DURHAM, N.C. -- Patients with a history of coronary artery
disease who test positive on experimental mental stress tests
are almost three times more likely to suffer a serious cardiac
event than those who don't, according to a new study by Duke
University Medical Center researchers.

The researchers concluded that treadmill tests, the method
most commonly used by cardiologists to determine the risk of
future heart attacks, missed many heart patients who were at
the greatest risk. In this group of patients, treadmill tests
were not a strong predictor of future cardiac events.

The findings are published in the June 5 issue of the
Journal of the American Medical Association.

Of 126 heart patients followed for up to five years, Duke
researchers found that more than 27 percent of those who
responded adversely to mental stress testing experienced a
significant cardiac event, compared to only 12 percent of those
who did not.

The cardiac events included death, heart attack and unstable
or progressive angina, or chest pain requiring surgery or
coronary angioplasty.

"Our data suggest that there is a large subgroup of at-risk
heart patients who are not being identified by standard
treadmill testing," said psychologist James Blumenthal, lead
investigator of the study. "If the results are confirmed by
larger studies, it would suggest that physicians should
reconsider the way we evaluate patients with heart disease.

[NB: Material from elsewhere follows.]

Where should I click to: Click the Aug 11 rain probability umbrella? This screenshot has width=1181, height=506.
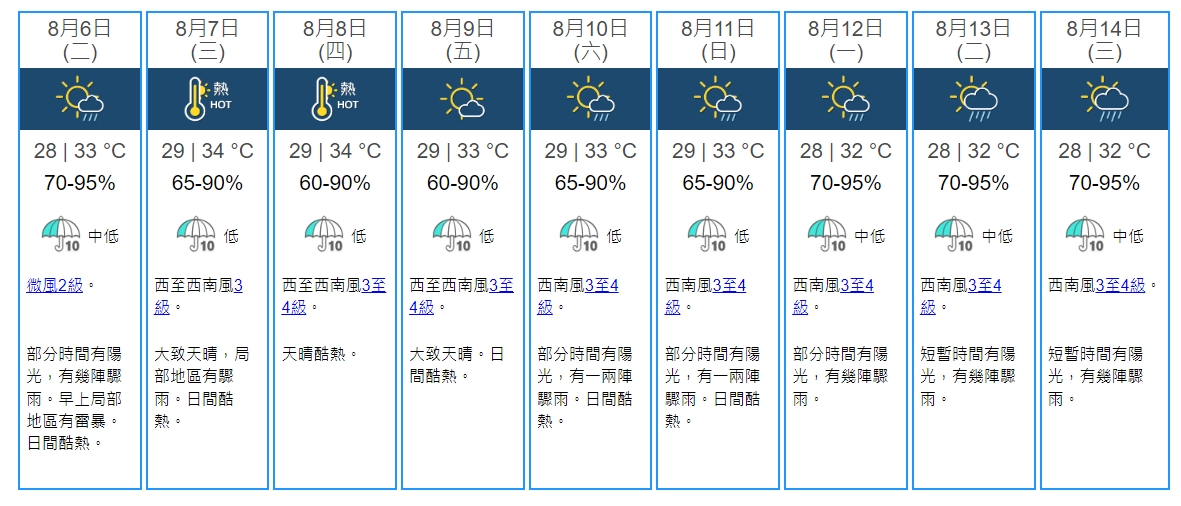pos(706,236)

"Another implication of our study suggests that stress
management techniques might be an effective strategy in
potentially reducing the risk of future cardiac events in this
group of patients."

The study was supported by grants from the National
Institutes of the Health.

Using radiologic and electrophysiologic tests on all study
participants, the Duke researchers measured a condition known
as myocardial ischemia, which occurs when heart muscle does not
receive enough oxygen-rich blood. The lack of blood flow, when
prolonged, may ultimately cause damage or death to the heart
muscle starved of oxygen.

While ischemia caused by exercise is often felt as chest
pain by heart patients, ischemia caused by mental stress is
almost always "silent," Blumenthal said. "During exercise, such
as the treadmill test, ischemia is largely due to the fact that
the body cannot keep up with the increased demand of the heart
for more blood and oxygen."

"However, with mental stress, reduced supply of blood may be
more critical," said Dr. Wei Jiang, one of the study's
cardiologists. "For reasons that are not entirely clear, the
blood vessels supplying the heart constrict during mental
stress. This type of ischemia normally occurs at low heart
rates and goes largely unnoticed by patients."

While the exact cause of this constriction is not known for
certain, Jiang said that stress hormones may be to blame.

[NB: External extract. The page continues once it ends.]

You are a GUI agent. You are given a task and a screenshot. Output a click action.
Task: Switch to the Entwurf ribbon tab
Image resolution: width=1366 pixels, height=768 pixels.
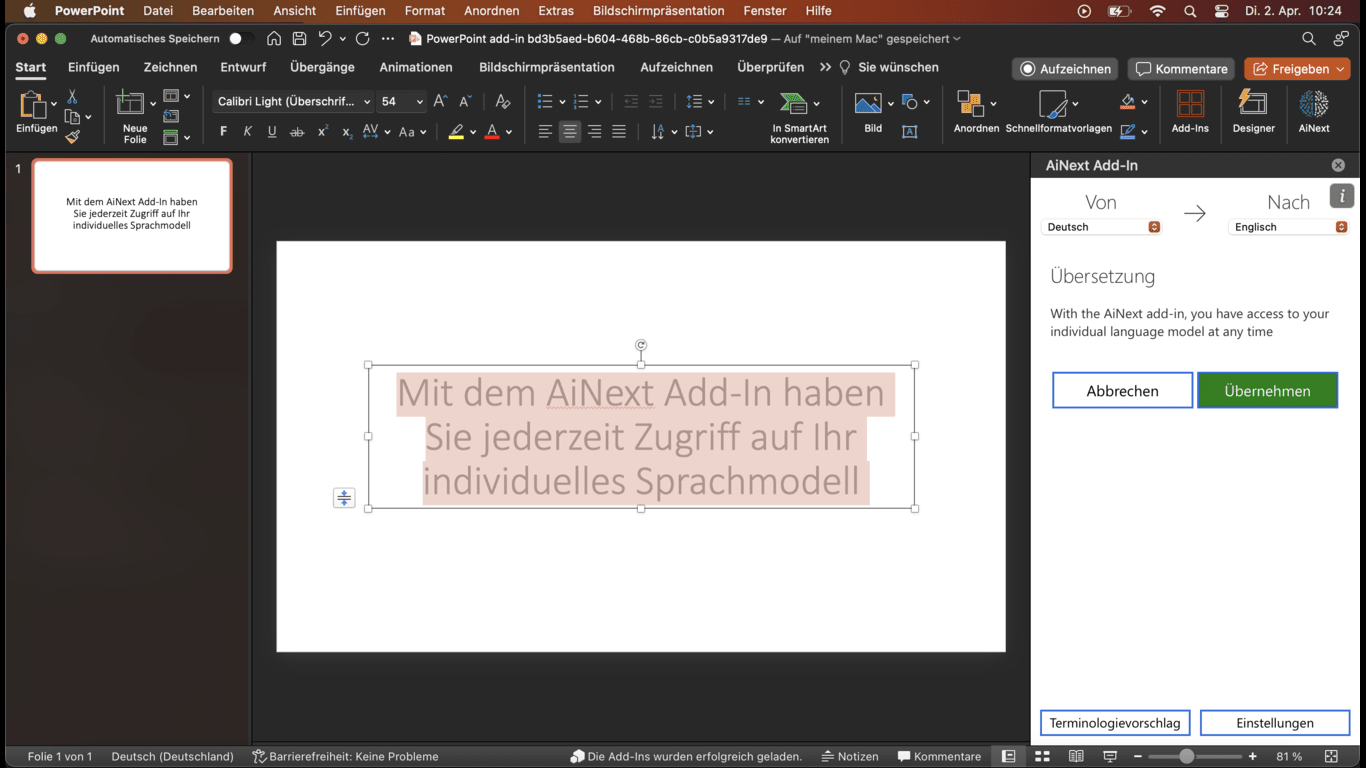coord(243,67)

Because mental stress-induced ischemia goes unfelt by
patients, Blumenthal said it is especially important to be able
to predict which patients are at greatest risk.

The mental stresses used in the study were induced in the
laboratory through a battery of five prototype tests, each
lasting about three minutes. Patients were asked to:

Give a speech on a current events topic to a group of
observers. Read a short passage from a magazine. Participate in
a standardized interview to assess "Type A" personality. Trace
the outline of a star from its reflection on a mirror. Perform
a series of complex serial additions.

In the last two tests, patients were continually encouraged
to perform at an increasingly faster rate without making
mistakes.

Data published last year in the journal Circulation by the
Duke researchers showed a strong correlation exists between the
mental stress induced in a research laboratory and the stresses
of everyday life.

Currently, the Duke team is evaluating the effectiveness of
different behavioral strategies on those patients involved in
the current study who demonstrated mental stress-induced
ischemia to determine if there is any beneficial effect on
future cardiac events.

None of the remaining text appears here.